Input:

——

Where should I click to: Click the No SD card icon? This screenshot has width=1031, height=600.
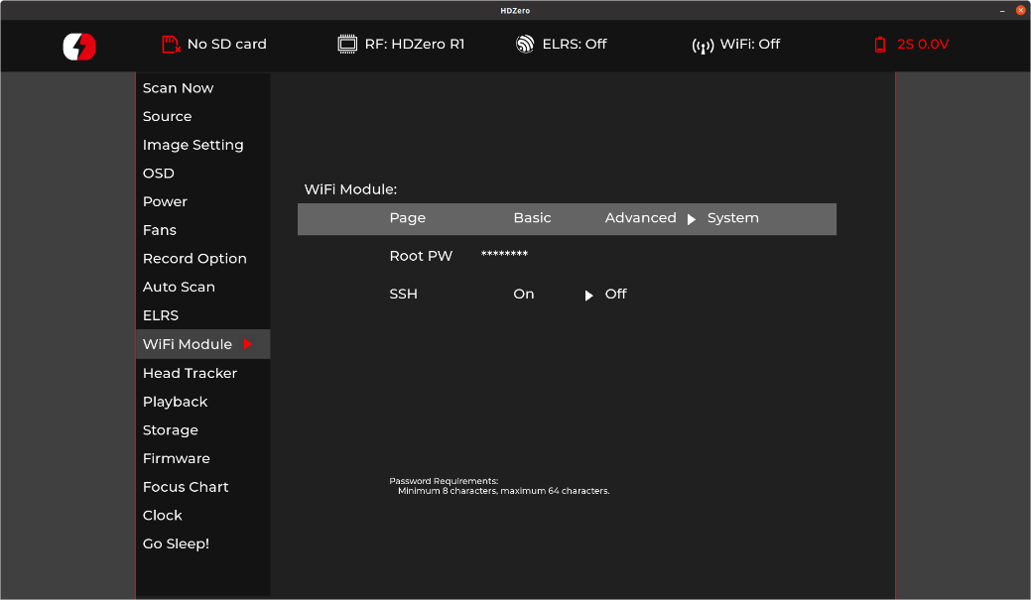coord(171,45)
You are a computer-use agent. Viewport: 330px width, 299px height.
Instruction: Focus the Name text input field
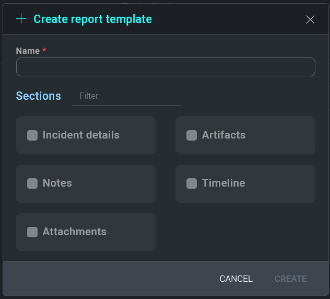[166, 67]
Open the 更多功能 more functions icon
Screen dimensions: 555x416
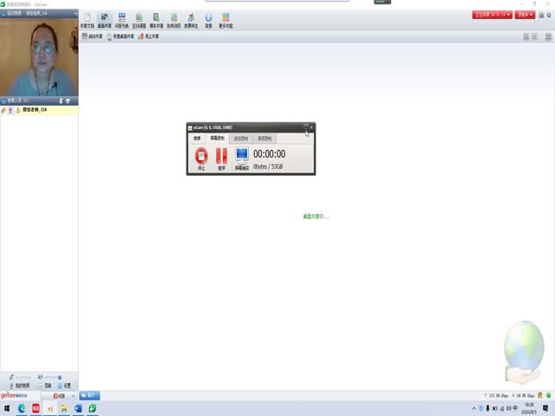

——

Short exercise: Switch every occurrence of "icon" to "button" throughout the items above, and reproduce all their text otherwise unchanged. Omit the pictures from your answer.

Finished task:
Where should I click to: Click the No SD card button? This screenshot has width=1031, height=600.
coord(171,45)
You are a computer-use agent. Viewport: 330px width, 299px height.
Instruction: Focus the Name text input field
[166, 67]
Open the 更多功能 more functions button
Screen dimensions: 555x416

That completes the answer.